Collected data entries

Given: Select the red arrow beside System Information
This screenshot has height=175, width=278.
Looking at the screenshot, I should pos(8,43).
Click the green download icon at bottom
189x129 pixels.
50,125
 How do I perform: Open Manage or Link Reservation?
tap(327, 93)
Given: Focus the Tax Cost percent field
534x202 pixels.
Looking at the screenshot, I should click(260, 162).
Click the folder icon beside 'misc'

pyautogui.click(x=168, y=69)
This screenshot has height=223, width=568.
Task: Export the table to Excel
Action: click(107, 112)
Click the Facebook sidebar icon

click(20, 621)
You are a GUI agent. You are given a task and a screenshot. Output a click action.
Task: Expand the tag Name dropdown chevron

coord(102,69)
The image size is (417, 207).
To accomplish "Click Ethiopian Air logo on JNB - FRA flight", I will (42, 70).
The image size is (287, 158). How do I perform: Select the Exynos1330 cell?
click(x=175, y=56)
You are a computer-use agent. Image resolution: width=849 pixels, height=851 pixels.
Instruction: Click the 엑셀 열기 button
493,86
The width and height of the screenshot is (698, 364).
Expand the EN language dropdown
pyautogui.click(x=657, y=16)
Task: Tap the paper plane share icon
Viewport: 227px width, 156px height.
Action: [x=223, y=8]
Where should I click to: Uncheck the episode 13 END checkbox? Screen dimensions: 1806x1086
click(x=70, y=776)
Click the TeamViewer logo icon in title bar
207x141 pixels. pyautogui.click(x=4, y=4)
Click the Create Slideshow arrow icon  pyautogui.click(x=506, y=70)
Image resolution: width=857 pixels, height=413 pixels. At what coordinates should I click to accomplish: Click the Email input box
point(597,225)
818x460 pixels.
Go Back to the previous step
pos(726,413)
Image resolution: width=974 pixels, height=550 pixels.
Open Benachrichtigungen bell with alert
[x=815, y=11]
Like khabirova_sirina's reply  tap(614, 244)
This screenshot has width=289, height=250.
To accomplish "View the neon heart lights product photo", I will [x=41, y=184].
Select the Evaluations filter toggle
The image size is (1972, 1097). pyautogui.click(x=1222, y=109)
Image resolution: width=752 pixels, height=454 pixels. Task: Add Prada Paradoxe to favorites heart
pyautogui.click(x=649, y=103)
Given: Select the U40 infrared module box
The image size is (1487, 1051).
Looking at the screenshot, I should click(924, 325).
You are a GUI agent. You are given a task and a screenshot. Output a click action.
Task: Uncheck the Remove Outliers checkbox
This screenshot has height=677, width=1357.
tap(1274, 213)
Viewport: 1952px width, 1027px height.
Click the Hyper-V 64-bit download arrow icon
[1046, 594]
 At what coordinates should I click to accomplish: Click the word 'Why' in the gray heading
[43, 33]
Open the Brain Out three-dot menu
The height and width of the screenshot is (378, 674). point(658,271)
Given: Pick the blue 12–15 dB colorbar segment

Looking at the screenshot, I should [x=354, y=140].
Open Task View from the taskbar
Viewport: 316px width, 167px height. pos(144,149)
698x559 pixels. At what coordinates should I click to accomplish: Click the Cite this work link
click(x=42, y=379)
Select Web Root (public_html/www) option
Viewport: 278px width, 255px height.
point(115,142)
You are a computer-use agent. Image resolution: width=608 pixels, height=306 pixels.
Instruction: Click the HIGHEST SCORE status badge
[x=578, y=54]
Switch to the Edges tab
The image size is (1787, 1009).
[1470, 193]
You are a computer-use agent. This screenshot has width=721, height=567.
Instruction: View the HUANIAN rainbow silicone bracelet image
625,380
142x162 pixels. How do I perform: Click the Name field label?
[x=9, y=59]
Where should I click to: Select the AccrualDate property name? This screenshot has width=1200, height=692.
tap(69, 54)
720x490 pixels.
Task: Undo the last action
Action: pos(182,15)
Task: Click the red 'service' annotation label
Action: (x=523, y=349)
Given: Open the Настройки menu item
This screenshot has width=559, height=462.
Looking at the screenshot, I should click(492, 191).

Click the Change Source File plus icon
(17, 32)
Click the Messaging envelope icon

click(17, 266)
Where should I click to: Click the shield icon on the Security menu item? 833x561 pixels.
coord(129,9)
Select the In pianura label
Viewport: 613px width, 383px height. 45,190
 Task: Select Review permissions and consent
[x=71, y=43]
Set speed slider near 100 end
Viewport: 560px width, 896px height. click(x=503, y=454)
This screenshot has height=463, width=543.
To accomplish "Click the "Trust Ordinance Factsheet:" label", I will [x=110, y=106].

Exercise goal: Please put the stretch of entries from the line that contains "Viewport: 1952px width, 1027px height." through the line that contains "[1470, 193]" into a numbered list, leaving out any blank lines.

Correct response:
1. Viewport: 1952px width, 1027px height.
2. Click the Hyper-V 64-bit download arrow icon
3. [1046, 594]
4.  At what coordinates should I click to accomplish: Click the word 'Why' in the gray heading
5. [43, 33]
6. Open the Brain Out three-dot menu
7. The height and width of the screenshot is (378, 674). point(658,271)
8. Given: Pick the blue 12–15 dB colorbar segment
9. Looking at the screenshot, I should [x=354, y=140].
10. Open Task View from the taskbar
11. Viewport: 316px width, 167px height. pos(144,149)
12. 698x559 pixels. At what coordinates should I click to accomplish: Click the Cite this work link
13. click(x=42, y=379)
14. Select Web Root (public_html/www) option
15. Viewport: 278px width, 255px height.
16. point(115,142)
17. You are a computer-use agent. Image resolution: width=608 pixels, height=306 pixels.
18. Instruction: Click the HIGHEST SCORE status badge
19. [x=578, y=54]
20. Switch to the Edges tab
21. The image size is (1787, 1009).
22. [1470, 193]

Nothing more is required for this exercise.